■ WORK REQUEST
Copy out, word for word and in full, the report below on a Catholic charity's second wave of aid for Ukraine.

■ PASSAGE SHOWN
◆ ◆ ◆ ◆

UKRAINE: Charity announces second large wave of aid for Ukraine
A leading Catholic charity has revealed a second big injection of help for Ukrainians hit by the war – totalling more than £1 million.
As part of Aid to the Church in Need (ACN)’s latest aid package, more than £570,000 will be going to support Church projects helping those who fled their homes – with a further £169,000 in the pipeline.
Additionally, more than £484,000 in Mass stipends will provide vital support for priests ministering to IDPs (internally displaced persons).
ACN’s Ukraine projects coordinator Magda Kaczmarek – who is in the country – said this second phase will shore up the Church’s crucial emergency efforts.
Not only will the fresh injection of help support monasteries and parishes sheltering IDPs but it will provide vehicles and electricity generators.
Ms Kaczmarek said: “Many donations are reaching the bordering countries, but there is now a need for vehicles to transport the goods to those who need them in the country, often in locations that have been heavily damaged, or are still under threat.”
In Kamianets-Podilski Diocese food, medicine and clothes are being ferried throughout the area, including to Vinnytsia, 150 miles south of Kyiv, where Sisters have been distributing food to women and children sheltering at the main railway station.

◆ ◆ ◆ ◆

■ DATASET EXCERPTS
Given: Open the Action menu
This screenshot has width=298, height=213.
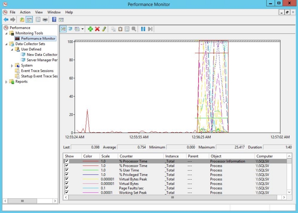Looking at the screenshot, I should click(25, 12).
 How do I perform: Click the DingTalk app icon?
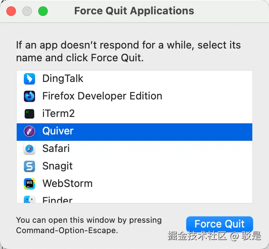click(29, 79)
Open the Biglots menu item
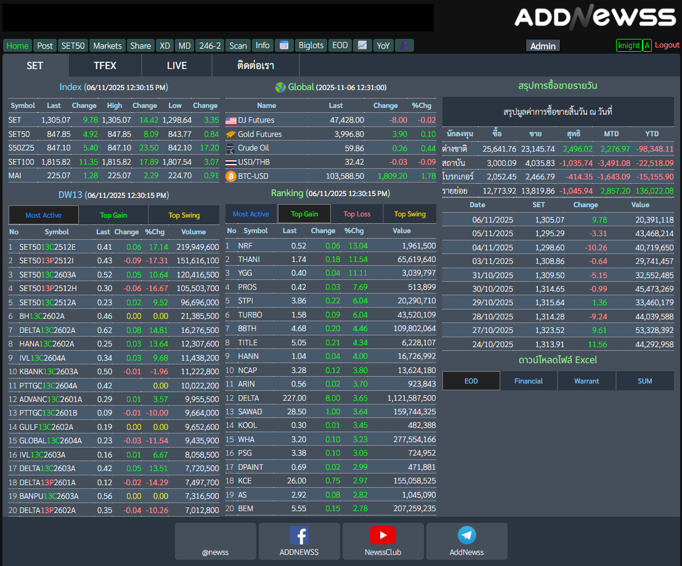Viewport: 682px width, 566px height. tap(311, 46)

◆ ◆ ◆ ◆

■ RESPONSE
UKRAINE: Charity announces second large wave of aid for Ukraine
A leading Catholic charity has revealed a second big injection of help for Ukrainians hit by the war – totalling more than £1 million.
As part of Aid to the Church in Need (ACN)’s latest aid package, more than £570,000 will be going to support Church projects helping those who fled their homes – with a further £169,000 in the pipeline.
Additionally, more than £484,000 in Mass stipends will provide vital support for priests ministering to IDPs (internally displaced persons).
ACN’s Ukraine projects coordinator Magda Kaczmarek – who is in the country – said this second phase will shore up the Church’s crucial emergency efforts.
Not only will the fresh injection of help support monasteries and parishes sheltering IDPs but it will provide vehicles and electricity generators.
Ms Kaczmarek said: “Many donations are reaching the bordering countries, but there is now a need for vehicles to transport the goods to those who need them in the country, often in locations that have been heavily damaged, or are still under threat.”
In Kamianets-Podilski Diocese food, medicine and clothes are being ferried throughout the area, including to Vinnytsia, 150 miles south of Kyiv, where Sisters have been distributing food to women and children sheltering at the main railway station.